Z Gastroenterol 2010; 48 - P388
DOI: 10.1055/s-0030-1263828

Selective inhibition of the chemokine receptor CCR1 by the non-peptide antagonist BX471 provides evidence for anti-fibrotic effects of CCR1 in liver

S Weber 1, R Hall 1, I Adrian di Bondi 1, M Mahler 1, C Haskell 2, F Lammert 1, F Grünhage 1
  • 1Universität des Saarlandes, Medizinische Klinik II, Homburg, Germany
  • 2Bayer Healthcare, Department of Applied Research, Richmond, United States

Induction: Progression and resolution of liver fibrosis are influenced by multiple chemokines. Recently, recruitment of peripheral blood monocytes via CCR2 stimulation has been shown to induce liver fibrosis in a toxic mouse model of liver fibrosis (Karlmark et al. Hepatology 2008;48:436A). In humans, monocyte recruitment is also influenced by CCR1 signalling (Heydtman & Adams. Hepatology 2009;49:676–88). Inhibition of CCR1 signalling by a specific non-peptide inhibitor (BX471) reduces kidney fibrosis after unilateral ureteral obstruction by suppression of leukocyte recruitment. However, currently it remains unclear whether selective CCR1 inhibition may also have an influence on liver fibrogenesis. We therefore aimed to study the effect of CCR1 inhibition on liver fibrosis in a toxic mouse model.

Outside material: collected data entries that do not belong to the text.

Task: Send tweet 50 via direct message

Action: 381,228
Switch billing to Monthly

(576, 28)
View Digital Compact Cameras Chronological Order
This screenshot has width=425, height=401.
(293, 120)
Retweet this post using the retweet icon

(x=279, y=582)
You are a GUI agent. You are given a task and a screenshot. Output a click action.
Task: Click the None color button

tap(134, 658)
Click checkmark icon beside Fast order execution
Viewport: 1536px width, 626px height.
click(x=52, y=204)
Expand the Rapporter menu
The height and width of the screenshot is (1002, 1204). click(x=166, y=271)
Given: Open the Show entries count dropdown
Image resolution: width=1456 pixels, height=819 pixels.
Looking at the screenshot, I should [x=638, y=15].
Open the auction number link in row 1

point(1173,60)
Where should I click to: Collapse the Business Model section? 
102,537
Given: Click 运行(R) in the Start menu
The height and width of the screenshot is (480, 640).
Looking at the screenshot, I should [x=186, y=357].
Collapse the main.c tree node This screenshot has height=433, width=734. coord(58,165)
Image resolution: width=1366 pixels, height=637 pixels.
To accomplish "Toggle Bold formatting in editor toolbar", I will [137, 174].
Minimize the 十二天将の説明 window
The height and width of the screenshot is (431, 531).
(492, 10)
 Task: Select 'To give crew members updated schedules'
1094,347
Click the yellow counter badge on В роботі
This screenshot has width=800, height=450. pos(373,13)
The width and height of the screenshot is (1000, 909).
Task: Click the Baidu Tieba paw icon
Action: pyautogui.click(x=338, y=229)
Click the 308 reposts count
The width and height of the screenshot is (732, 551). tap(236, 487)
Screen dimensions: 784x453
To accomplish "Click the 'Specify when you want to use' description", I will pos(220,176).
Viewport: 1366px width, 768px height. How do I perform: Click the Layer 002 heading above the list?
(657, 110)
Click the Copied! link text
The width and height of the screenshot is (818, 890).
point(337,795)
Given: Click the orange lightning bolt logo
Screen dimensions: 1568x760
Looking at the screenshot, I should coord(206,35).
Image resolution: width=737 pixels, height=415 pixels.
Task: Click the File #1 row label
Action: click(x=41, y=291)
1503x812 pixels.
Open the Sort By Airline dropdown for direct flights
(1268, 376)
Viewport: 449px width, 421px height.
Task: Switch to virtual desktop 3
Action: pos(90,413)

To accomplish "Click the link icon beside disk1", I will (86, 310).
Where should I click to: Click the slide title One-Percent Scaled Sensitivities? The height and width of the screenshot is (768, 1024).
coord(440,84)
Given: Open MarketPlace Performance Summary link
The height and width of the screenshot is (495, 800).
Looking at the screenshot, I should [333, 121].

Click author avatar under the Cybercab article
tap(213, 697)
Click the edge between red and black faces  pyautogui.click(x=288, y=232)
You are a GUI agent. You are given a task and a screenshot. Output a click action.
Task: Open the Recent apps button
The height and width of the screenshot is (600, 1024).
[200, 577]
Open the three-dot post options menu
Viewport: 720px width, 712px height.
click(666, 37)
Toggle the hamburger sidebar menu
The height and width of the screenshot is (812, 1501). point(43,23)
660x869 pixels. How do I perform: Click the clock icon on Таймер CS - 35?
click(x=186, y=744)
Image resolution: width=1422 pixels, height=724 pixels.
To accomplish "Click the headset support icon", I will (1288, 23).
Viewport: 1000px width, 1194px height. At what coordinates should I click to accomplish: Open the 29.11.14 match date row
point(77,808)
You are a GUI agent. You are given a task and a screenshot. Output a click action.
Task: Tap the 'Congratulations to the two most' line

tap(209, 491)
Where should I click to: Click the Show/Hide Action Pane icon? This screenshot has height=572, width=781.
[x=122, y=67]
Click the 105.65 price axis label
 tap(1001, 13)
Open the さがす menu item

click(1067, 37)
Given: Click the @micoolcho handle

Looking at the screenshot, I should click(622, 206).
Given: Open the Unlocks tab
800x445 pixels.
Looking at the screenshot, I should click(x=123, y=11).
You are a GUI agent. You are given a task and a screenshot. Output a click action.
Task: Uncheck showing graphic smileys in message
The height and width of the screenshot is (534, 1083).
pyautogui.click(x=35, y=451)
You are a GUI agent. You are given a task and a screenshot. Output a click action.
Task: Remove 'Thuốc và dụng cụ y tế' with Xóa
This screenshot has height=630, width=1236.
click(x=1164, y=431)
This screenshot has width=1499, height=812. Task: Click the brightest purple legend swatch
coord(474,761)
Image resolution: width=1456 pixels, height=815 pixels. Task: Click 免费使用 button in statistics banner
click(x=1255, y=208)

Methods: We induced fibrosis in susceptible BALB/c mice (N=32) by intra-peritoneal injection of 0.7ml/kg CCl4 over 6 weeks. The verum group was treated with subcutaneous injections of 50mg/kg BX471 bid, while controls received vehicle only. Collagen contents in liver were determined by enzymatic hydroxyproline (Hyp) assays, and liver histopathology was assessed by specific stains.

Results: BX471 injections were tolerated moderately well by all mice, and all mice developed portoseptal liver fibrosis; two mice of the verum group died. No significant differences were observed in ALT levels after 6 weeks of treatment between the two groups. Interestingly, hepatic collagen contents were significantly higher in mice treated with BX471 compared to controls (302.3±41.3mg Hyp/g vs. 395.4±150.0mg Hyp/g; p=0.03). Although histological staging of liver fibrosis did not differ between the two groups, relative liver weights were significantly lower in BX471 treated mice as compared to controls (8.7% vs. 9.6%; p=0.026).

Conclusions: Our data suggests a protective effect of CCR1 on liver fibrogenesis in CCl4 treated mice. However, whether this holds true for other non-toxic liver fibrosis models needs to be evaluated in further studies. Selective stimulation of CCR1 may have beneficial effects during liver injury and represent a potential anti-fibrotic strategy.